Your objective:
Update the entries from the line with "The image size is (1148, 1063)." to the line with "will click(729, 119)." by replacing "DEC" with "RA", and write out only those lines with nothing else changed.

## Begin Provided data

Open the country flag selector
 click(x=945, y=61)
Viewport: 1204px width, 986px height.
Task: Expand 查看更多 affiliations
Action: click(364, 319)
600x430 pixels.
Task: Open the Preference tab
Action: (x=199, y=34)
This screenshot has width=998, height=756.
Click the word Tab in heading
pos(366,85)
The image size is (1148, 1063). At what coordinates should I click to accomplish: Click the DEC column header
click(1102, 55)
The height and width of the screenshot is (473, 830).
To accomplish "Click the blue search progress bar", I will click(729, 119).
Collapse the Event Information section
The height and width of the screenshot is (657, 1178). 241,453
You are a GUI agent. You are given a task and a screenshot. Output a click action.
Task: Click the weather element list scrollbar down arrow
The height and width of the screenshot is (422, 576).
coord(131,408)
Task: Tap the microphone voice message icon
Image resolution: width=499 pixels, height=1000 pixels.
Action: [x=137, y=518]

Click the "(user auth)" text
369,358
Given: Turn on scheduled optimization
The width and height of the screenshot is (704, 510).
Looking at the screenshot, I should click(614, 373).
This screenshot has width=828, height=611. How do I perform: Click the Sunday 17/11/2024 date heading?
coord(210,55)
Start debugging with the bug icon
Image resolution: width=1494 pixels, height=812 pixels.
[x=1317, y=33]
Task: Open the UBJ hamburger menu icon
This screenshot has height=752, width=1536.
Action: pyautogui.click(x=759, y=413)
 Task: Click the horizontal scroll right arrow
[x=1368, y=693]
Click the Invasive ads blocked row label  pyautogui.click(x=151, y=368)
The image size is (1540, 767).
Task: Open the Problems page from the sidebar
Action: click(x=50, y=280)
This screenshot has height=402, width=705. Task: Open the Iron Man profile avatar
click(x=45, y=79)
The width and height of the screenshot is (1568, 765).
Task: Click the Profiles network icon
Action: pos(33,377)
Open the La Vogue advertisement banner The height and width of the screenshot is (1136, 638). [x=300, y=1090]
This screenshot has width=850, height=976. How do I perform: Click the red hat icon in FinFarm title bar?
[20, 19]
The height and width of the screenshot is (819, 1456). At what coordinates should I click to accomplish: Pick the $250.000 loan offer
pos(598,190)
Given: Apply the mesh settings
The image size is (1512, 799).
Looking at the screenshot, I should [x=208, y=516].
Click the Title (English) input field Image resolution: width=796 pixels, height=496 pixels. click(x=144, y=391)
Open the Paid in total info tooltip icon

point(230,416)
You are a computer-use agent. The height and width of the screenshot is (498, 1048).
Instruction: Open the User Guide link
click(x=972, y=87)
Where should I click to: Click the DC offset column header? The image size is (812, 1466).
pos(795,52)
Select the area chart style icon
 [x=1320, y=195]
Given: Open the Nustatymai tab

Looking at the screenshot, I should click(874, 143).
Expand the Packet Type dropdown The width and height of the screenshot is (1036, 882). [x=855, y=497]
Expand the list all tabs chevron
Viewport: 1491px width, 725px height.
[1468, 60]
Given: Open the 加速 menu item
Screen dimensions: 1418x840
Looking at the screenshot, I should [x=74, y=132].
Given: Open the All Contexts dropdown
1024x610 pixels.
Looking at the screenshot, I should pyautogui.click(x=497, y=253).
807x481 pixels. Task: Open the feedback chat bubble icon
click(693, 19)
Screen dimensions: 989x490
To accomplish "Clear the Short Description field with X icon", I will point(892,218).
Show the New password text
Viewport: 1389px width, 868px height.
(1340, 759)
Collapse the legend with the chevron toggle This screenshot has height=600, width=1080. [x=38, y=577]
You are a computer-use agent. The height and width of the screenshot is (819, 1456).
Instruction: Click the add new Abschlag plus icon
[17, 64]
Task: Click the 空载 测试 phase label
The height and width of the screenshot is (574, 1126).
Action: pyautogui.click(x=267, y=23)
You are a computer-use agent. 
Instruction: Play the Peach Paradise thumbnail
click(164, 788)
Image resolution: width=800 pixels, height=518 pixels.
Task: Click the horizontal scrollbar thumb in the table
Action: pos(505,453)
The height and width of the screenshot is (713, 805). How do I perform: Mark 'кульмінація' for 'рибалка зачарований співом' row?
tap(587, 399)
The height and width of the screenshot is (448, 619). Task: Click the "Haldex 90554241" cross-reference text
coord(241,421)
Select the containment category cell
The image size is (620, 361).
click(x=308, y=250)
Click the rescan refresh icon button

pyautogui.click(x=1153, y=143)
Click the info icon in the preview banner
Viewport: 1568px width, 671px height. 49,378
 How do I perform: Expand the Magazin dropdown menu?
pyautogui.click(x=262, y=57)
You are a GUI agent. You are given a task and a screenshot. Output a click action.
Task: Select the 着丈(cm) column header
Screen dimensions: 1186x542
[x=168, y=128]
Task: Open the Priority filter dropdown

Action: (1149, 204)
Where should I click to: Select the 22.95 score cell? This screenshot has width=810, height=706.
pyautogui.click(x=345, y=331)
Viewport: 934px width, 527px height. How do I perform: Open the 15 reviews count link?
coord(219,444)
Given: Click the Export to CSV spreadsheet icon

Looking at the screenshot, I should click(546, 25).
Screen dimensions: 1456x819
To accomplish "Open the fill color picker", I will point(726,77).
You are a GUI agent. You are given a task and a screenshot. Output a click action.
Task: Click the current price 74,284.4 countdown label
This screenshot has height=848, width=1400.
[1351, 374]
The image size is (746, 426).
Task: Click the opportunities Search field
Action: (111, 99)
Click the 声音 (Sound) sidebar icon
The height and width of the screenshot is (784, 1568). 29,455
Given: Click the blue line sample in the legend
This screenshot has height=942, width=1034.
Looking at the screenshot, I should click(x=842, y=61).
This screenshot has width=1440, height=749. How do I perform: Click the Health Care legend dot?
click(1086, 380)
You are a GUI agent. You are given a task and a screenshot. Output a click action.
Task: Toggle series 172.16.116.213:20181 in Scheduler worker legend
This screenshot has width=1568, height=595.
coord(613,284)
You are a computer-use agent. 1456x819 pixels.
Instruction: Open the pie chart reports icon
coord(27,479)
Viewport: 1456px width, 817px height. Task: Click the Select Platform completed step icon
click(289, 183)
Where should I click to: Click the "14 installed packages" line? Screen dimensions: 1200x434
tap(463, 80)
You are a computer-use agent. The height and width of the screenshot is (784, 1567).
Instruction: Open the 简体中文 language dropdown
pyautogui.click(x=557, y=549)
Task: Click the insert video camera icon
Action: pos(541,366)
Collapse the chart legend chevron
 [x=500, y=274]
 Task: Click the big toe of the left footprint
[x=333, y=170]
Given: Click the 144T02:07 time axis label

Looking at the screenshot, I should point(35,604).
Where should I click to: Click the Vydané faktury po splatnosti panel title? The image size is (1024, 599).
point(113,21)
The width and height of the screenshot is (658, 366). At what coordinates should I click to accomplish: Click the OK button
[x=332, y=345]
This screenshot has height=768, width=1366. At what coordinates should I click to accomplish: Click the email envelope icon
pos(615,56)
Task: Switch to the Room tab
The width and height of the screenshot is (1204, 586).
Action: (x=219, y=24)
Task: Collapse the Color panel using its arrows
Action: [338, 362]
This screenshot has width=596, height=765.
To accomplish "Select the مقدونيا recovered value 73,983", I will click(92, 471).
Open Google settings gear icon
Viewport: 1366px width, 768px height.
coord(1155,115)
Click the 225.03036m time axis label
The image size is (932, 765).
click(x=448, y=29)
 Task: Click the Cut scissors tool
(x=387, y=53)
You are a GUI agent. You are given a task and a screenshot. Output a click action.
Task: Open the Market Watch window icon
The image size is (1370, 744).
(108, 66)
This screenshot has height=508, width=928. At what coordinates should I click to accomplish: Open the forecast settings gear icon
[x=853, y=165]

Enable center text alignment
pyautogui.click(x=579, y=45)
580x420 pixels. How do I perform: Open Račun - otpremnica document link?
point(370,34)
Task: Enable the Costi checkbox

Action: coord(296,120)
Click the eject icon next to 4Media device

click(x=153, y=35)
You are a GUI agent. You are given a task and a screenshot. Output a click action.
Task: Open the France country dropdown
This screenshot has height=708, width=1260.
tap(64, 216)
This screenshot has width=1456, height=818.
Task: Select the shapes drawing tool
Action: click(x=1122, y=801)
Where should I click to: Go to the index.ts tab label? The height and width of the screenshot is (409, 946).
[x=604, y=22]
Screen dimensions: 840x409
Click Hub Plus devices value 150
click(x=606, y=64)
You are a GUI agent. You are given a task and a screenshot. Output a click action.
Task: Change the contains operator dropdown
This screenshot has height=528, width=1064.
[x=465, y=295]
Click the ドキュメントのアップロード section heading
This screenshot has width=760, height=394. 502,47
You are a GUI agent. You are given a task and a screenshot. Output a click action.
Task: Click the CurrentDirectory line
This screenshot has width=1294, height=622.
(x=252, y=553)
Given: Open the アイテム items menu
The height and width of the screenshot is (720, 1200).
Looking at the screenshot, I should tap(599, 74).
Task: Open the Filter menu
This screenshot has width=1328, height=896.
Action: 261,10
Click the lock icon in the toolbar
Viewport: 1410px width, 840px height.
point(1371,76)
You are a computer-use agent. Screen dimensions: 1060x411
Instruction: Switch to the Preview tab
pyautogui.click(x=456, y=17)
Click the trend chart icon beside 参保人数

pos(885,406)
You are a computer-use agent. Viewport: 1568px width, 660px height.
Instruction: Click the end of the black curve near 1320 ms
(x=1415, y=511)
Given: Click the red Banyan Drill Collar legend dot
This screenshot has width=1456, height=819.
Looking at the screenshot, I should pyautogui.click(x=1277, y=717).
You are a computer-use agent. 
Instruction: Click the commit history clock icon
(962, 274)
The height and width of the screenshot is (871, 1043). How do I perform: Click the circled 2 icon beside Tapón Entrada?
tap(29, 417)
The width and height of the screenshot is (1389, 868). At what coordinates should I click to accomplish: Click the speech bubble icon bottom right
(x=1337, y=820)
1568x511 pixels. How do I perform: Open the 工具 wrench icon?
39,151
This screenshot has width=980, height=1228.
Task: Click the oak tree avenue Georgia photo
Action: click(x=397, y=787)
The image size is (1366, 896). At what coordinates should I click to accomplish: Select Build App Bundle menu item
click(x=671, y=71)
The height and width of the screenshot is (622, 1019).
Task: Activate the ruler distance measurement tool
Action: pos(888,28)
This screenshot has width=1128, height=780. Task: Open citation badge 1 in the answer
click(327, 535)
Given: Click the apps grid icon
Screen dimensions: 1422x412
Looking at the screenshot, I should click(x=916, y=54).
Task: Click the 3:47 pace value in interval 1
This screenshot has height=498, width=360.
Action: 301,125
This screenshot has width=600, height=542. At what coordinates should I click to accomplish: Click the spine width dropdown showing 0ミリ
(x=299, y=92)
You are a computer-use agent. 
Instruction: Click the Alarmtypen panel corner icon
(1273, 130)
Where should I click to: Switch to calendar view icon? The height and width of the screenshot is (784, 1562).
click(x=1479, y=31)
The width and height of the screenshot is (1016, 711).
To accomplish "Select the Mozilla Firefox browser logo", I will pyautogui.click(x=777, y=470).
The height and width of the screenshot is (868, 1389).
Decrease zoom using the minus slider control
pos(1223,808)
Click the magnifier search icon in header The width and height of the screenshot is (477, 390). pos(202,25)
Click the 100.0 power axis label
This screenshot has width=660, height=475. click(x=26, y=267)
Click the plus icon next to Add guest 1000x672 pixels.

## End Provided data

Full response:
The image size is (1148, 1063). At what coordinates should I click to accomplish: Click the RA column header
click(1102, 55)
The height and width of the screenshot is (473, 830).
To accomplish "Click the blue search progress bar", I will click(729, 119).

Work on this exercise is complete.